Timeline of developments
- 2026-03-09: Management outlined TeraWulf’s transition from Bitcoin mining to AI/HPC infrastructure, reporting more than 500 MW of contracted critical IT load, plans for Lake Mariner expansion, approximately 380 MW at Hawesville in 2H 2027, and a gigawatt-scale Morgantown development targeted for late 2028 or 2029. [[s:61@00:18:42]]
Open questions
- Which customers account for the reported 500+ MW of contracted critical IT load, and what are their credit ratings, guarantees, termination rights, and funding obligations?
- How much of the contracted capacity is take-or-pay, and how much remains conditional on construction milestones, financing, or customer acceptance?
- Does the targeted 85% margin refer to site-level NOI, unlevered cash flow, EBITDA, or another non-GAAP measure, and which expenses are excluded?
- What total capital expenditure, TeraWulf equity contribution, and debt funding are required to deliver the contracted pipeline?
- What portion of project debt will be nonrecourse, and what guarantees or cross-collateralization will remain at the parent company?
- Will Hawesville secure one anchor tenant or multiple customers, and what economics are required to support the projected 380 MW deployment?

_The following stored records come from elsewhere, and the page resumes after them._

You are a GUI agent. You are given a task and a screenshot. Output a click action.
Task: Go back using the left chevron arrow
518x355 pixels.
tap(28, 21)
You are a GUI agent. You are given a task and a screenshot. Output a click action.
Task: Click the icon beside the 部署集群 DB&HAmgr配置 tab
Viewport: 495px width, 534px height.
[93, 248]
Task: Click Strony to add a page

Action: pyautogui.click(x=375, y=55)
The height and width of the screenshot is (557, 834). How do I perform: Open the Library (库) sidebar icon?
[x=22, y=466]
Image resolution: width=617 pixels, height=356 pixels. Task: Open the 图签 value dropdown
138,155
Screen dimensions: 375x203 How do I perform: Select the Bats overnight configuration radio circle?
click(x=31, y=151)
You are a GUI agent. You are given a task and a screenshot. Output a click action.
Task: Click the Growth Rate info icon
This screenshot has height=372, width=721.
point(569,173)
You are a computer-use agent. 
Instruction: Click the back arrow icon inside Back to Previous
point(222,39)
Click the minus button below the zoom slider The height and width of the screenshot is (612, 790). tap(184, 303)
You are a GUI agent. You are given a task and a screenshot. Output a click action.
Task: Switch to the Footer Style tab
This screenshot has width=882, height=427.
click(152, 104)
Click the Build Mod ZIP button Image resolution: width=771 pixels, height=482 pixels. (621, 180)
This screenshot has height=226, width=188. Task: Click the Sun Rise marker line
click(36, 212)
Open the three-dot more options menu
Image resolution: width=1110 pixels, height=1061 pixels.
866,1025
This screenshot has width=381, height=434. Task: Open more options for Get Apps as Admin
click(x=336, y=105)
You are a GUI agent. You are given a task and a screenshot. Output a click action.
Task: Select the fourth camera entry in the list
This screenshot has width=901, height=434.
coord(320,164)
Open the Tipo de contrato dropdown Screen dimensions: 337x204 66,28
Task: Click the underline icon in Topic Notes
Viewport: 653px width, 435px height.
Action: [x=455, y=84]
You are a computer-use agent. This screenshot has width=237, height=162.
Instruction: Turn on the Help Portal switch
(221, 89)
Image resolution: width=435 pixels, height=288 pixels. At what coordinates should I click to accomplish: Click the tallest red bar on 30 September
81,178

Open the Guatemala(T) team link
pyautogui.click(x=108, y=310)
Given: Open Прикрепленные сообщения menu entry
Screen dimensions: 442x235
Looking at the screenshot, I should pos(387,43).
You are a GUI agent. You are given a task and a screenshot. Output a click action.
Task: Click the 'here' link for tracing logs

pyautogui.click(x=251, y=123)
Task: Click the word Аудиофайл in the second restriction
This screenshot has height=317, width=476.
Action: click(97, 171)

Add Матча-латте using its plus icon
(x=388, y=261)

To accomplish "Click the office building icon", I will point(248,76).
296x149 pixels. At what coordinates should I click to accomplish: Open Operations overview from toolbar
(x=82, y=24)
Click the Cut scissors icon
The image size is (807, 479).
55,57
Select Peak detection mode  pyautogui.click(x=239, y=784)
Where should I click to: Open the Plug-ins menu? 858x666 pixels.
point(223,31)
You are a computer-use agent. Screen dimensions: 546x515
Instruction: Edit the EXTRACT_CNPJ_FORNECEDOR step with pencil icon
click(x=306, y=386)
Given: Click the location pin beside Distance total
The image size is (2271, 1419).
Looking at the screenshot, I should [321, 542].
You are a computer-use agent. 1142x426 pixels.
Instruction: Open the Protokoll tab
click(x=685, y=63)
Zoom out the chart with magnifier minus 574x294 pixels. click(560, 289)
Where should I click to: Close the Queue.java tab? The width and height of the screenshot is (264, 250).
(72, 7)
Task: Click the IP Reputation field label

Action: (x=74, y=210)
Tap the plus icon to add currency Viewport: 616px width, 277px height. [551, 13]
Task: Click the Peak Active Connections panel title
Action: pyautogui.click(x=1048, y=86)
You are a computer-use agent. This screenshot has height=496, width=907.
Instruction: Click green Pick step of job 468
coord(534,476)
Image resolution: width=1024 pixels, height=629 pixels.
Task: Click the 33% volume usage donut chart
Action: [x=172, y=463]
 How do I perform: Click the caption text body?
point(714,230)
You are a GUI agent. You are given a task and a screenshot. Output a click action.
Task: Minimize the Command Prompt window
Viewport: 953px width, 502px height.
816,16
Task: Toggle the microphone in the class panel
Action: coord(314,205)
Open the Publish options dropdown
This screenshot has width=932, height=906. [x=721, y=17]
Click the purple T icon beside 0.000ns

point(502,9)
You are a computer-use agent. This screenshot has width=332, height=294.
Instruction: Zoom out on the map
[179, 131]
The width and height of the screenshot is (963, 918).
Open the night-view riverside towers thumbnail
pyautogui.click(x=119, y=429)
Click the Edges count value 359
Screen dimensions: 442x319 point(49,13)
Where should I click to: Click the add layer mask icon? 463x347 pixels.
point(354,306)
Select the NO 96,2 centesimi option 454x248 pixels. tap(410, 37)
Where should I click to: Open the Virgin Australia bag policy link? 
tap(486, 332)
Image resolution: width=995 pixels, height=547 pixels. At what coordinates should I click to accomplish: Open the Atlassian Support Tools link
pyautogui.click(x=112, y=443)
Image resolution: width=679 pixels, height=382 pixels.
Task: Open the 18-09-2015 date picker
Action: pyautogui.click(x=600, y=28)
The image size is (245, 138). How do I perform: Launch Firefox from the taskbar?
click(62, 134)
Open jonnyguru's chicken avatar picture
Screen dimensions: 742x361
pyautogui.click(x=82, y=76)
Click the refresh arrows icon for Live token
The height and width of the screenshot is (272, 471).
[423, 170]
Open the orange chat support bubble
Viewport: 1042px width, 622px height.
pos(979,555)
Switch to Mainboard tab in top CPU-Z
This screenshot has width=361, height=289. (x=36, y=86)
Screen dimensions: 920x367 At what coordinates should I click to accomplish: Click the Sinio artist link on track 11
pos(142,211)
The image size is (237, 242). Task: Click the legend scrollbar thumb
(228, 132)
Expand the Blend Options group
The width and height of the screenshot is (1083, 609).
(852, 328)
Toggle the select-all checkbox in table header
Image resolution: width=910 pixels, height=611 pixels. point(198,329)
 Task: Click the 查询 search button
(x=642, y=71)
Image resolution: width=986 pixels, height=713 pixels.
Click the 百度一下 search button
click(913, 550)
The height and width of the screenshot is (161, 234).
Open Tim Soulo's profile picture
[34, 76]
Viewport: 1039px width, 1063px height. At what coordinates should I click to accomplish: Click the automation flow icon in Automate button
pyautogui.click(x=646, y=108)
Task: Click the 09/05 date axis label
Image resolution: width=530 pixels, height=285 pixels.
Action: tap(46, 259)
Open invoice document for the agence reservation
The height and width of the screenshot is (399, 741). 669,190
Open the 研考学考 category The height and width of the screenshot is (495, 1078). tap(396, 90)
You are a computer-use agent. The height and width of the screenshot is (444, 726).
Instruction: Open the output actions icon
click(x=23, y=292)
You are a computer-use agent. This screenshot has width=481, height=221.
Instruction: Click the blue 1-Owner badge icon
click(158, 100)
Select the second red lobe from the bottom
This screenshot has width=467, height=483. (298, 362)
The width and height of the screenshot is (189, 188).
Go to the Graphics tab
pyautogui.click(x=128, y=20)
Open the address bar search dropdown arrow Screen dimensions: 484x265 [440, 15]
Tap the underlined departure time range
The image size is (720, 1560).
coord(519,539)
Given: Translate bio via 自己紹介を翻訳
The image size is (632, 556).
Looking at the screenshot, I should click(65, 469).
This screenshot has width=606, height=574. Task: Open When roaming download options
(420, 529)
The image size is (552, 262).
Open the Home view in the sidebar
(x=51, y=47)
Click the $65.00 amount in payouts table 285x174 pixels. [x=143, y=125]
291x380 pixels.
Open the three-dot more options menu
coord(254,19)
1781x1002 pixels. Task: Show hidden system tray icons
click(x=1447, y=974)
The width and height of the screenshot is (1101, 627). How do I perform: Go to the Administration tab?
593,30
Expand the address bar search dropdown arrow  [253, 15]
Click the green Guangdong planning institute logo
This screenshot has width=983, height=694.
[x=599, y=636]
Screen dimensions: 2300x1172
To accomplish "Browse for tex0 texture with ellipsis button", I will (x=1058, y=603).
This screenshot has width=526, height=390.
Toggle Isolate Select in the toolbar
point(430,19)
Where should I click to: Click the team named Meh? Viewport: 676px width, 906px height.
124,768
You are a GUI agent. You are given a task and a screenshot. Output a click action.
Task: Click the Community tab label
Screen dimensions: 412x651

- What grid, transmission, and redundancy work is necessary to convert Hawesville’s 480 MW gross power into approximately 380 MW of critical IT capacity?
- Has the additional 250 MW at Lake Mariner received an interconnection position, study results, or firm delivery timetable?
- How quickly can the 150–170 MW Bitcoin-mining load be converted to AI use, and how much equipment, building, and electrical infrastructure can be reused?
- What are Morgantown’s acquisition-closing conditions, permitting pathway, proposed generation technology and fuel source, and expected capital cost?
- How much of the projected $1 billion-plus run-rate NOI or EBITDA exiting 2027 comes from already executed contracts versus unsigned Kentucky capacity?
- What leverage ratio and ratings-agency metrics define management’s “moderate” parent-level leverage and investment-grade goal?
- Once free cash flow materializes, how will management prioritize debt repayment, new campuses, acquisitions, buybacks, or dividends?
Notable predictions to track
- Nearly all of the reported 500+ MW of signed critical IT load will be online by December 31, 2026. [[s:61@00:18:42]]
- TeraWulf will sign an additional 250–500 MW annually, with typical delivery 12–15 months after contracting.
- A high-credit customer will be secured for Hawesville by the end of Q2 2026, with term sheets already under negotiation; both the negotiations and deadline are unverifiable. [[s:61@00:31:45]]
- Approximately 380 MW of Hawesville critical IT capacity will become operational in 2H 2027. [[s:61@00:28:05]]
- Lake Mariner will obtain another 250 MW of capacity and progressively replace its 150–170 MW Bitcoin-mining load with AI compute.
- TeraWulf will largely exit Bitcoin mining within approximately 18 months, implying around September 2027 from the discussion date; this remains an unverifiable forecast. [[s:61@00:58:30]]
- Wolf Compute and Kentucky will support more than $1 billion of run-rate NOI or EBITDA exiting 2027.
- Morgantown will ultimately support 1,000 MW of load, 1,000 MW of generation, and 500 MW of battery storage, with power available in late 2028 or 2029. [[s:61@00:24:17]]
- Operating-company debt will be refinanced at lower rates while parent-level leverage remains moderate and progresses toward an investment-grade rating.